From A Christological Catechism “How Much, In Fact, can we claim to know about the historical Jesus?”

Translation: To what extent can we assimilate the Gospels to a larger textual field where a miracle is considered beyond the minimum necessary to believe?

What sort of discourse values the least that can be believed? How important is the difference between the fundamental and the least necessary? There seems to be a likeness here to the difference between the axiomatic (which all explanations strive to be based on) and the “brute fact” (which no one ever bases explanations on, but only invokes to ward off cosmological arguments).

Brentano’s refutation of the Ontological Argument

Start with the argument in simplest form

TTWNGCBT is something that must exist in reality and not just the mind

God is TTWNGCBT

So God must exist in reality and not just the mind.

Brentano claims the argument commits the fallacy of equivocation. Normally this would occur in the middle term, but Brentano sees it as occurring in the word “is”. There are two senses if the word, call them a and b:

a.) In a sentence like “A shoemaker is a person who makes shoes” or “a cheetah is a large cat” the sentence can be re-written by replacing “is” with “means”.

b.) In a sentence like “the car is on the freeway” cannot be re-written in the same way, but involves a claim beyond what means about what is real.
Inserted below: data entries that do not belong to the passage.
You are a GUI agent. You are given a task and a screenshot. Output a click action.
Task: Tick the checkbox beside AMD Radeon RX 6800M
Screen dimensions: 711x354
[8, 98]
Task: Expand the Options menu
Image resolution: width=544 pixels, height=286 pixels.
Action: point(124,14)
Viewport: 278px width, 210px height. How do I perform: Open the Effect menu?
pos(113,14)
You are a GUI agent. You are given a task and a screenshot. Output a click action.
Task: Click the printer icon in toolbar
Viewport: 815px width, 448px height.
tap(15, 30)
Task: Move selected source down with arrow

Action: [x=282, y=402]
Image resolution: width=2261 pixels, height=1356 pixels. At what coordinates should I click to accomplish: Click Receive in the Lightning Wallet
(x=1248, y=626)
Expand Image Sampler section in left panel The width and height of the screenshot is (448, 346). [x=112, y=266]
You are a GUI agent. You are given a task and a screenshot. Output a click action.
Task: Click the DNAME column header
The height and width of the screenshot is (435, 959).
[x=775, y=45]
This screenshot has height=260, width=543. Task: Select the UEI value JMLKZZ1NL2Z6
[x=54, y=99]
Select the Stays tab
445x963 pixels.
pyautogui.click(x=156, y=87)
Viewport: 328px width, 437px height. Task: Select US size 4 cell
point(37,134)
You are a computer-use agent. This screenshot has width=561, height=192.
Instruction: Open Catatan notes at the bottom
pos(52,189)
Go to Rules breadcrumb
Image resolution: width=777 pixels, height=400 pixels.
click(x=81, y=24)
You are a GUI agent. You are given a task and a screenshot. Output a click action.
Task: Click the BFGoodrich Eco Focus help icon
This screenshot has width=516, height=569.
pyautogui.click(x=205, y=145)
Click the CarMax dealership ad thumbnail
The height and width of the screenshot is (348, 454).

Now either the premises are both a, both b, or we have one of each. If both are a, then the conclusion only explains what the word means, and is not a proof that God exists; if both are b, then the minor premise begs the question. But if we have one of each, then the argument involves an equivocation on “is”. Since Brentano takes it as self-evident that the first premise is a (b) and the second is an (a), he takes it as an obvious equivocation.

Brentano explains further that if one is allowed to mix a and b senses of “is” he can prove anything, e.g.

a shoemaker is a person who makes shoes

But you can’t make shoes if you don’t exist, can you?

Therefore a shoemaker exists.

or

A unicorn is a horse with a single horn

But in order to have any horn at all you need to exist

Therefore a unicorn exists.

One response to Brentano is that he seems to prove too much: Proving the existence of anything, would seem to require both senses of “is”, e.g.

A black swan is (means) something that looks like a swan, but is black

Oh look, there is something that looks like a swan, but is black.

Objection to Hume

Hume: Just because the universe came from a mind does not mean it came from an infinite mind.

Objection: A finite mind could account for the universe as a fiction but not as real; but the universe is real, therefore, etc.

Ad minorem: Even an omnipotent mind cannot determine any information that falls outside of the text or script or shot. No degree of textual insight, for example, can tell us on what day of the week Othello killed Desdamona, how many plants they had in their house, whether the floor was covered or with what, whether the killer was right or left handed, ad infinitum. But any detail that a finite mind can know is present to someone who sees a real husband kill his wife. And so if the real proceeds from a mind, it proceeds from one that can determine every possible way that every possible finite mind could consider the details outside of any one account or story. But any mind capable of producing, and therefore accounting for all that can be known by any possible finite mind is not itself finite, therefore, etc.